A decisão do STA revoga os acordãos do Tribunal Administrativo e Fiscal de Viseu e do Tribunal Central Administrativo Norte, que tinham decidido que as torres dos aerogeradores não deviam ser incluídas na avaliação para efeitos de IMI, dando razão aos promotores dos parques eólicos em causa.

Tanto a primeira como a segunda instância tinham considerado, nas sentenças de que a AT recorreu, que as torres dos aerogeradores são “bens de equipamento” de produção de energia elétrica, e por isso “não constituíam prédio” industrial, pelo que a sua inclusão na fixação do Valor Patrimonial Tributário (VPT) dos parques eólicos era ilegal.

Ou seja, concluíram que “a torre é um equipamento do aerogerador (tal como as pás, o rotor e a nacelle que a AT reconhece como tal e exclui do âmbito da avaliação)”.

Mas, para os juízes do STA, “a torre do aerogerador, sendo uma parte constitutiva do aerogerador, e este uma parte componente do parque eólico, não poderá deixar de ser considerada uma parte componente do prédio dos autos, e, consequentemente, não poderá deixar de integrar a avaliação do mesmo”.

“A nosso ver e salvo melhor, as torres aqui em causa, integram o aerogerador, fazendo parte da sua estrutura, sendo que sem o aerogerador não existe o prédio que se consubstancia e consiste no Parque Eólico”, acrescenta um dos acórdãos.

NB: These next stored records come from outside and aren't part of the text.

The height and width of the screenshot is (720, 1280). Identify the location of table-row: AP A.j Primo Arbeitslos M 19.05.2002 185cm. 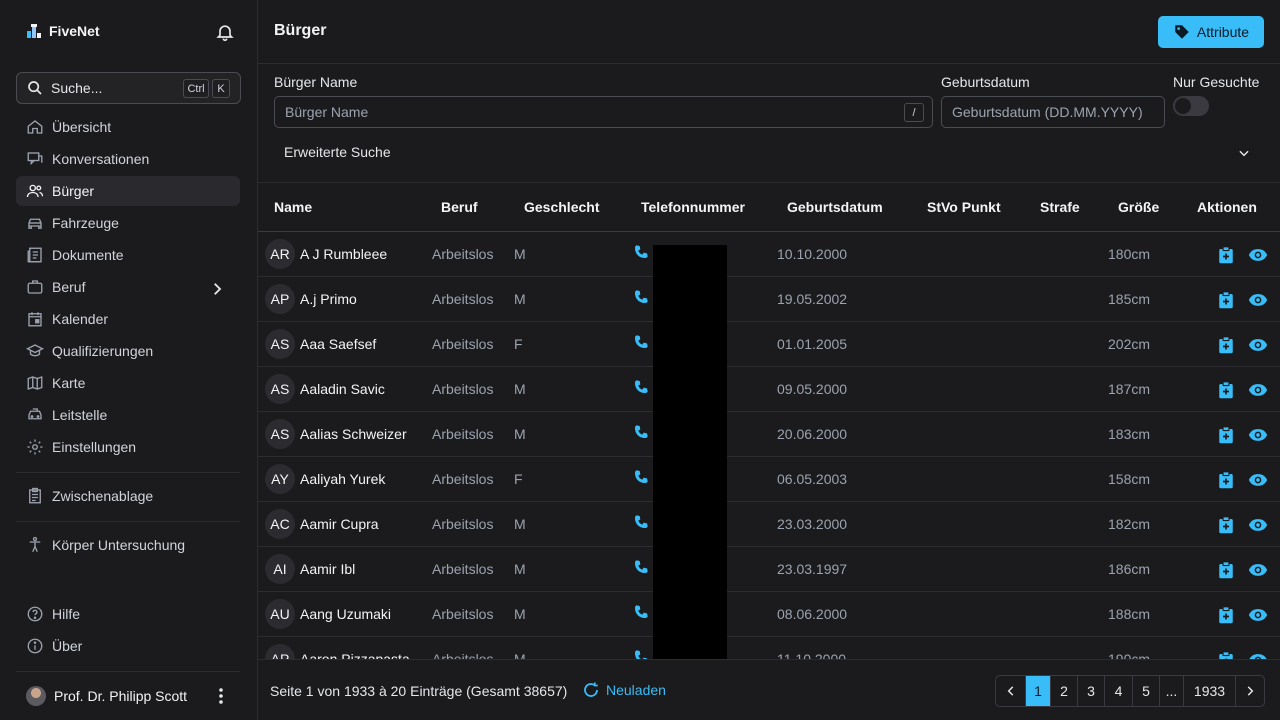
(769, 300).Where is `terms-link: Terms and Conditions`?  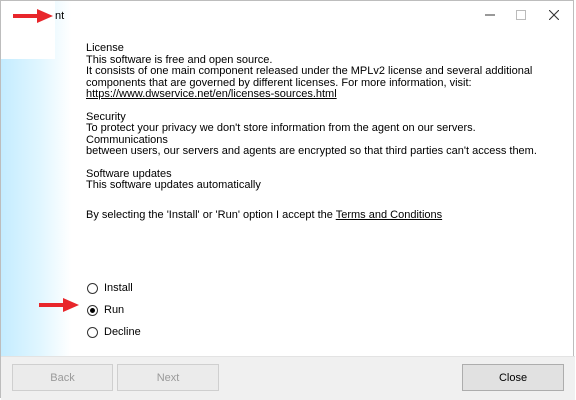 terms-link: Terms and Conditions is located at coordinates (389, 215).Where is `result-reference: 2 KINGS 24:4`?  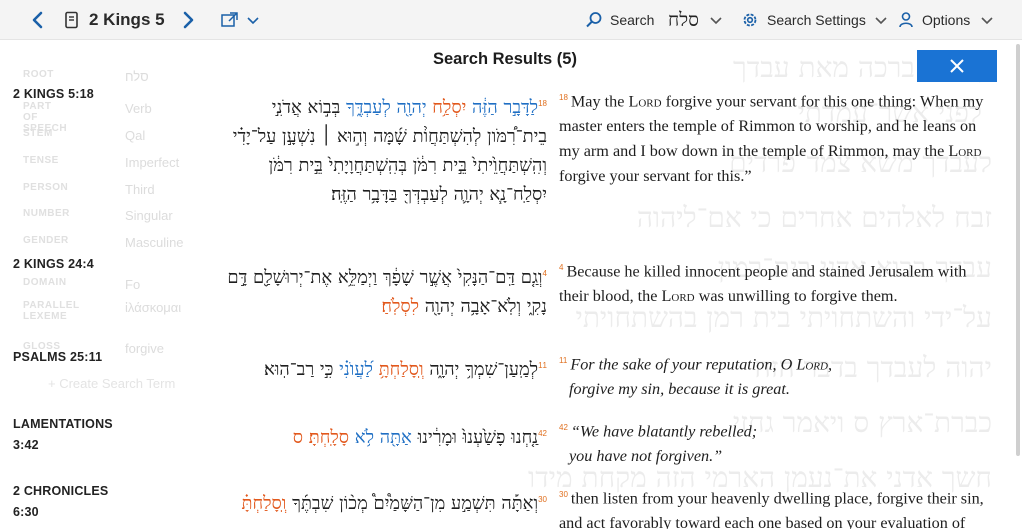 result-reference: 2 KINGS 24:4 is located at coordinates (54, 264).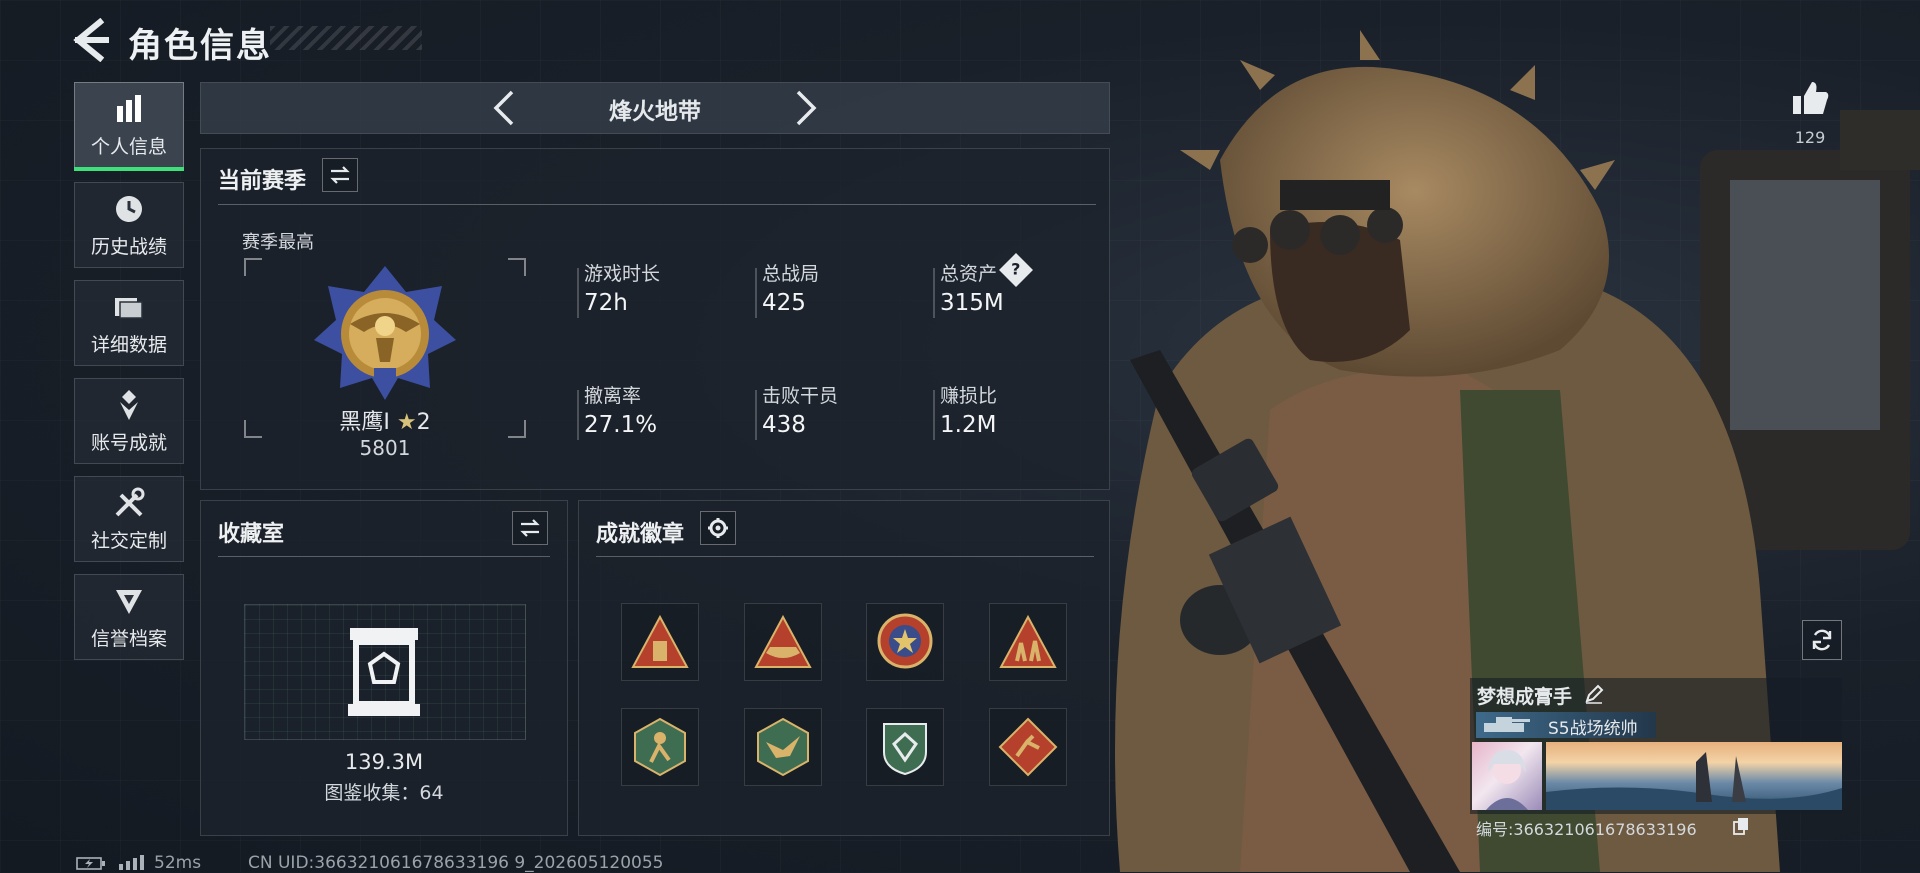 The image size is (1920, 873). What do you see at coordinates (130, 502) in the screenshot?
I see `tools-icon` at bounding box center [130, 502]. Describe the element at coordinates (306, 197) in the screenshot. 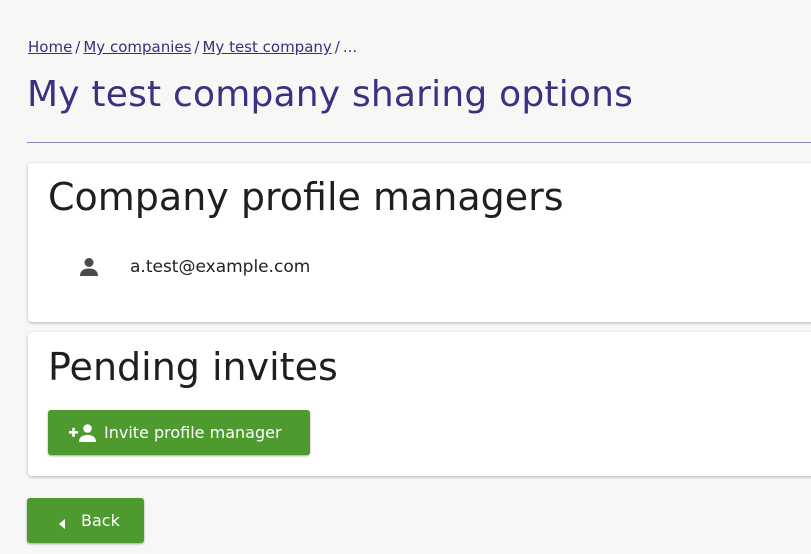

I see `profile-managers-heading: Company profile managers` at that location.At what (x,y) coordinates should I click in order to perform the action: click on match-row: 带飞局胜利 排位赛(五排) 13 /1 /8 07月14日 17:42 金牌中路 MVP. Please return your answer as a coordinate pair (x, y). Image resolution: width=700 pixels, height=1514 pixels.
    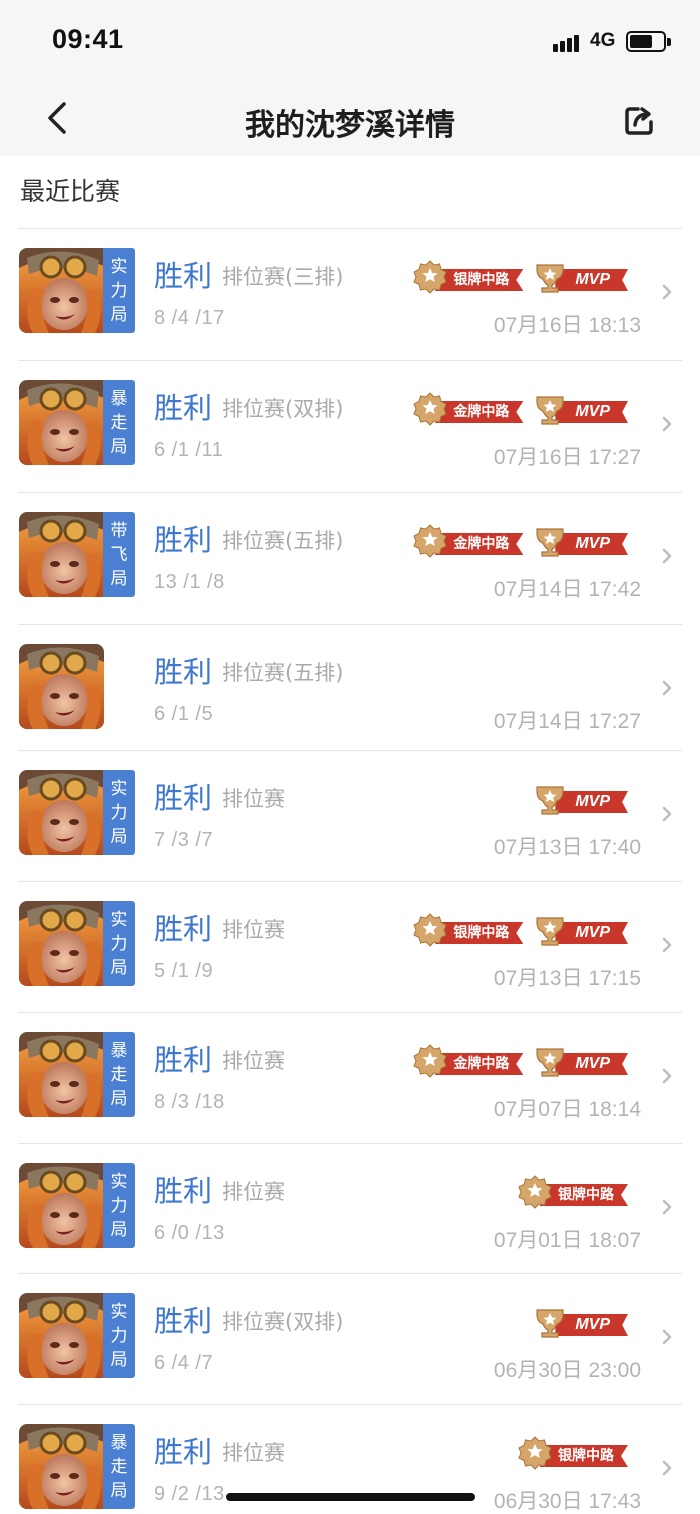
    Looking at the image, I should click on (350, 558).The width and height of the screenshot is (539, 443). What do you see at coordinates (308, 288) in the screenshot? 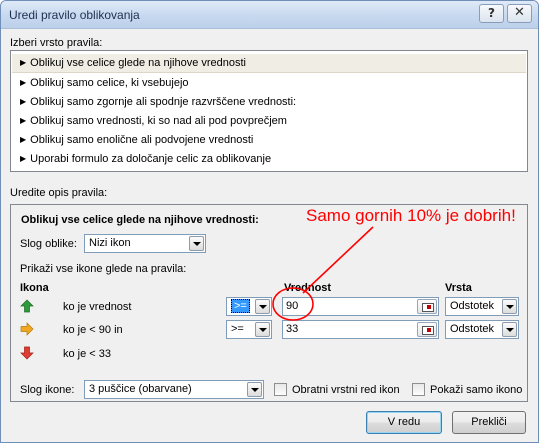
I see `value-column-header: Vrednost` at bounding box center [308, 288].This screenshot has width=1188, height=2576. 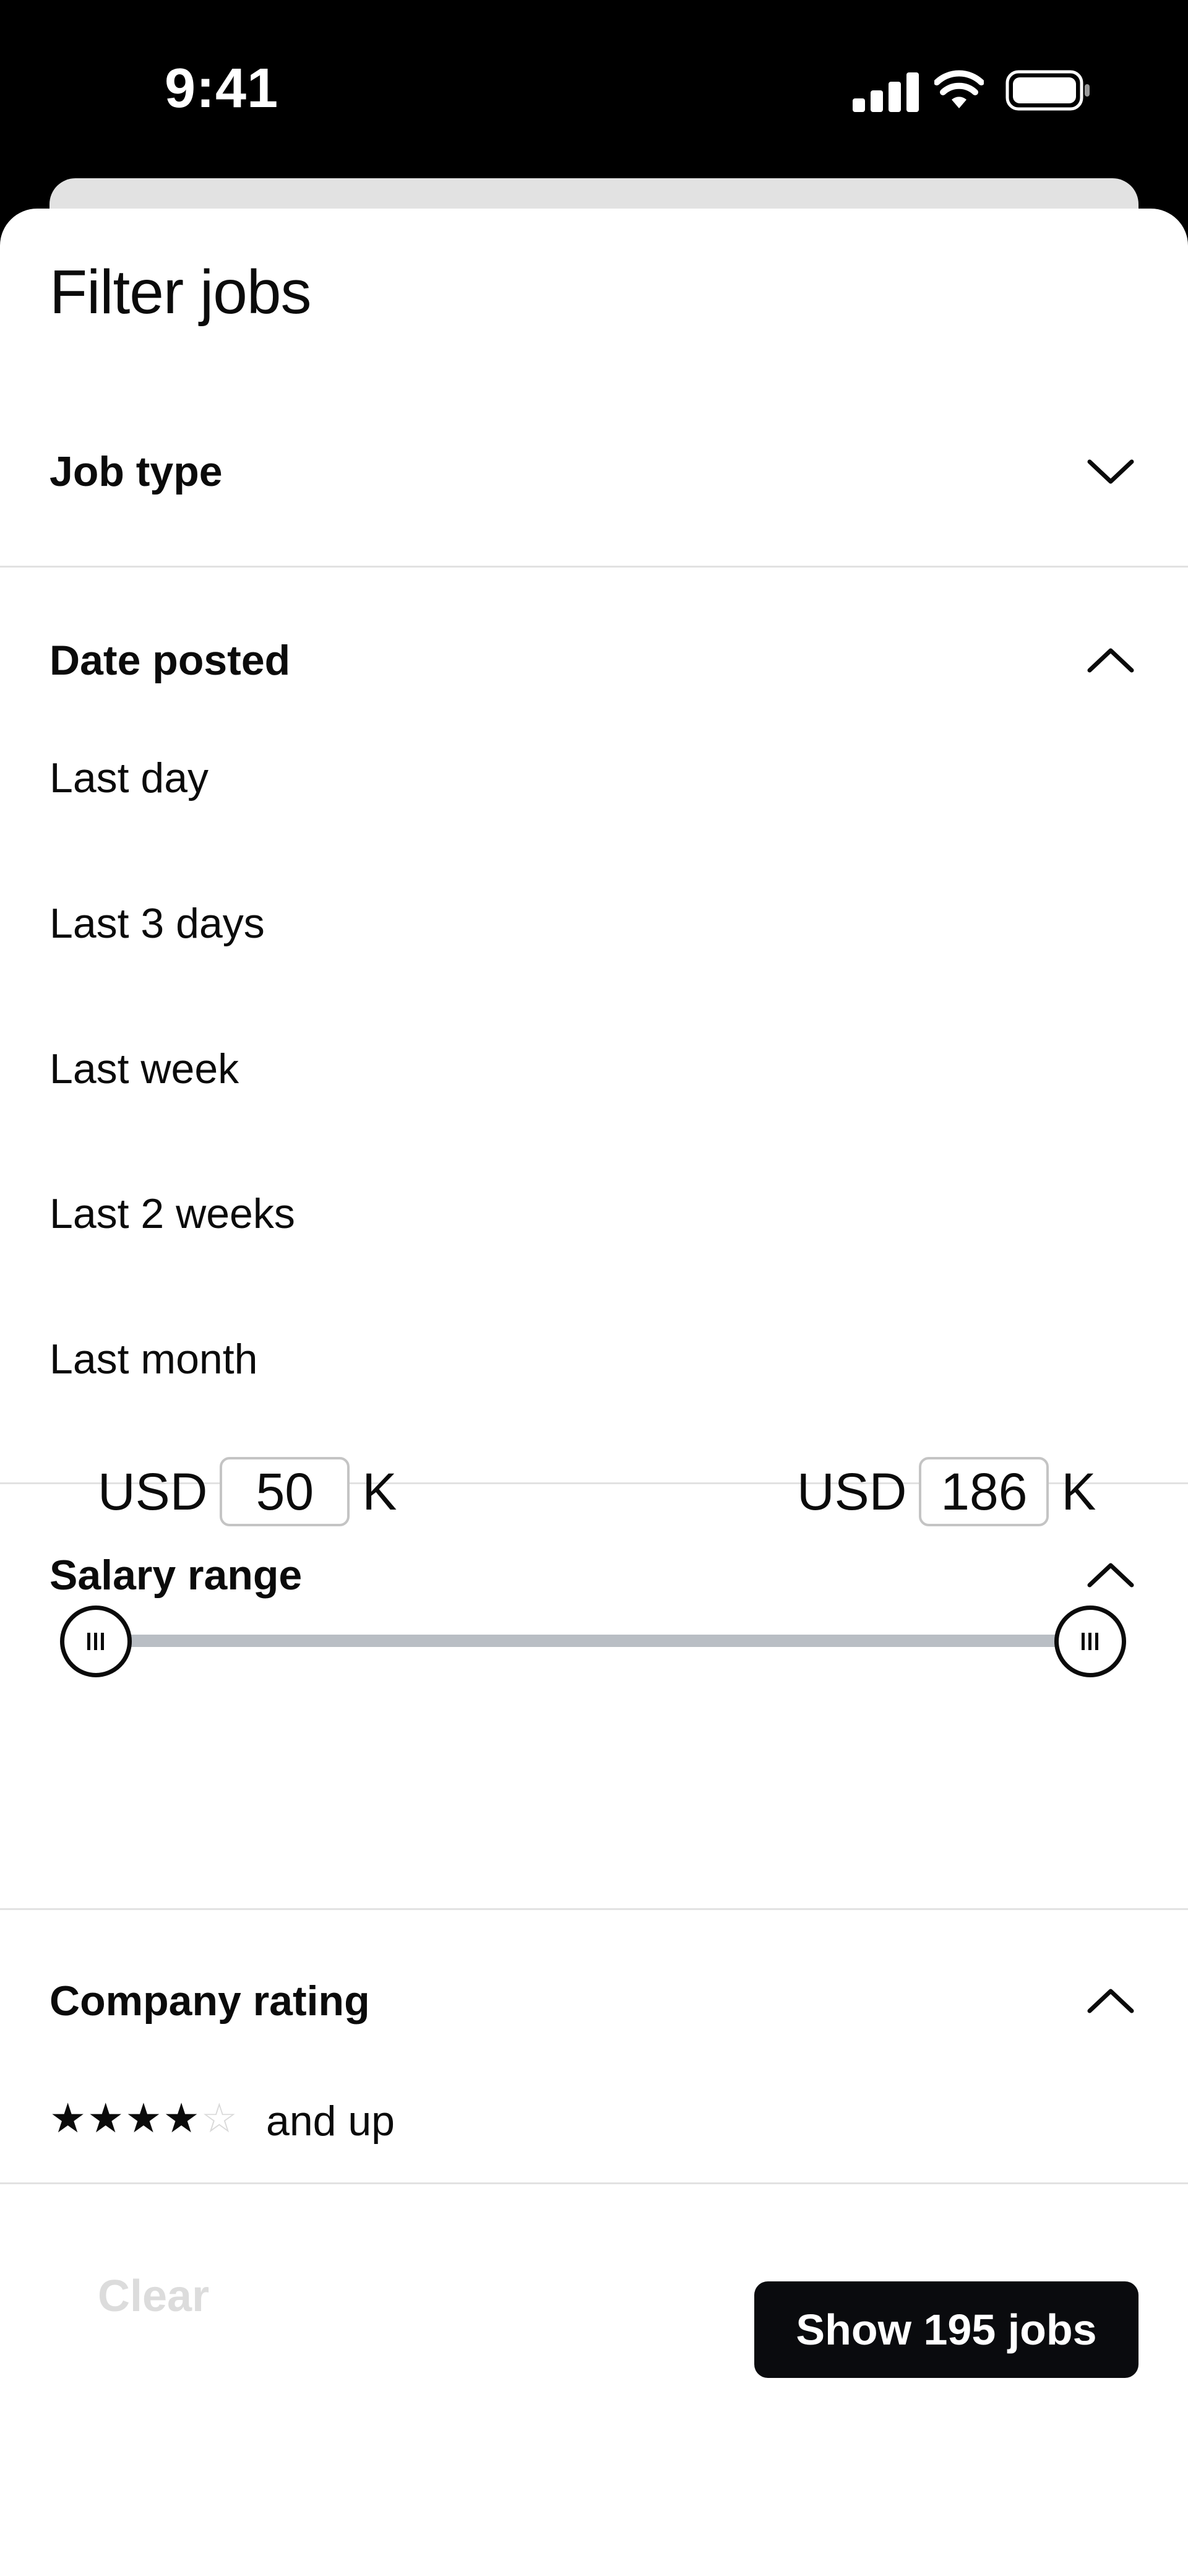 What do you see at coordinates (984, 1491) in the screenshot?
I see `salary-max-input` at bounding box center [984, 1491].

O IMI das barragens e das eólicas está há anos envolto em polémica. Durante uma audição parlamentar no âmbito da apreciação na especialidade do Orçamento do Estado para 2026 (OE2026), o ministro de Estado e das Finanças, Joaquim Miranda Sarmento, confirmou que o Governo vai apresentar uma proposta de lei sobre as regras de cobrança do IMI das barragens “muito em breve”.

O Jornal de Negócios noticiou em outubro que as alterações ao Código do IMI em preparação, com base nas recomendações de um grupo de peritos liderado por Dulce Neto, partem do pressuposto de que os centros eletroprodutores de energias renováveis, como as barragens, os parques eólicos e as centrais solares, encaixam no conceito de prédios comerciais industriais ou para serviços, previsto no Código do IMI, e devem passar a ser considerados sujeitos passivos de imposto.